Ele explica que, mesmo estando infectado pelo parasita causador da malária, o organismo, ao ter o receptor TLR9 desativado, passa a produzir níveis de citocinas suficientes apenas para controlar a parasitemia, sem gerar os sintomas. “Criamos uma droga que não ataca o parasita, mas inibe o receptor”, informa Franklin. A droga, que tem depósito internacional de patente, está sendo testada em colaboração entre a Fiocruz e a Universidade de Massachusetts, dos Estados Unidos. Bernardo Franklin comenta que, se o medicamento tiver o efeito esperado, o sistema imunológico do paciente agirá de forma branda ao tomar contato com o parasita da malária. “A ideia é associar o medicamento com tratamento convencional antiparasita para reduzir as reações imunológicas e levar à cura”, adverte o pesquisador.

Doença negligenciada

Uma das doenças de maior incidência no mundo, a malária ocorre no Brasil sobretudo na chamada Amazônia Legal – Acre, Amapá, Amazonas, Mato Grosso, Pará, Rondônia, Roraima, Tocantins e parte do estado do Maranhão – onde são registrados cerca de 500 mil casos por ano. A maior parte das infecções (80%) é causada pelo parasita Plasmodium vivax. O principal vetor da doença no continente latino-americano é o mosquito Anopheles darlingi.
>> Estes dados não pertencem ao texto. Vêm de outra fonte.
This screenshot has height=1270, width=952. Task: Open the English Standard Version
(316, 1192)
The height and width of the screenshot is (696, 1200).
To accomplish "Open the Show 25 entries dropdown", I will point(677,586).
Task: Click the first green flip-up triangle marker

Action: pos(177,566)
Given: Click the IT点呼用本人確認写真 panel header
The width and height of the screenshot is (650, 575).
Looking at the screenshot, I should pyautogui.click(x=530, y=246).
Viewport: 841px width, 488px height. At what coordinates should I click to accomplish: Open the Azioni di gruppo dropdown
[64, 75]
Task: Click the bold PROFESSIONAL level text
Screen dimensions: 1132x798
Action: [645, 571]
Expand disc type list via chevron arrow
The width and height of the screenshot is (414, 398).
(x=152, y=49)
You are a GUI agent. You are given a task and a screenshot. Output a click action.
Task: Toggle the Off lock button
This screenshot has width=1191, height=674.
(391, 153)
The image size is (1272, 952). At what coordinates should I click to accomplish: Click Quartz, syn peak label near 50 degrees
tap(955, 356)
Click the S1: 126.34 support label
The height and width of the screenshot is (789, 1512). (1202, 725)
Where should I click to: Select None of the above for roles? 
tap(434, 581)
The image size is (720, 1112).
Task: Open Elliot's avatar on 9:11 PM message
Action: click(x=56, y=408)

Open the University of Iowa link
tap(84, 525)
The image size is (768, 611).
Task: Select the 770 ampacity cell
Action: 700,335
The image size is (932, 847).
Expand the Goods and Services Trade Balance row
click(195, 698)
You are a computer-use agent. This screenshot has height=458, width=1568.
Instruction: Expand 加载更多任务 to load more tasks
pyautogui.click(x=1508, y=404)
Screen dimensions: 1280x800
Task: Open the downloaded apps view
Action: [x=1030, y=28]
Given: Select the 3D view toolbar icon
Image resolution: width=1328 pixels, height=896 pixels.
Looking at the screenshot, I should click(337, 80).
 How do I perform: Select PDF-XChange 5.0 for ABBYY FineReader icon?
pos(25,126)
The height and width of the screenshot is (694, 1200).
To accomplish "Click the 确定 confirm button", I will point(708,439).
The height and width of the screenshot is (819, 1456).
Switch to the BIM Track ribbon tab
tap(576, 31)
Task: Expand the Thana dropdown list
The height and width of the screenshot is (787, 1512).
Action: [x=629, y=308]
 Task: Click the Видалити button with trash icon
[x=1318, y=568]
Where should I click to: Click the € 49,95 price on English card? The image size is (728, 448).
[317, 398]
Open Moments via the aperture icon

“A malária provocada pelo Plasmodium vivax ainda é uma doença negligenciada, por isso é importante criar competência, e o Brasil está em boas condições de assumir a liderança nessa área”, acredita o pesquisador Ricardo Gazzinelli. Em sua opinião, o fomento para as pesquisas no país está na medida necessária. “Hoje há um aporte financeiro significativo, tanto das agências governamentais federais quanto das estaduais, mas a pesquisa sofre com a burocracia no uso dos recursos e na importação de materiais”, avalia Gazzinelli. Segundo ele, há grande morosidade na liberação de importações. “A ciência é algo dinâmico, não pode esperar três meses pela compra de um reagente. Nenhum país vai conseguir desenvolver ciência se tiver suas fronteiras fechadas para a importação de material de pesquisa”, ressalta.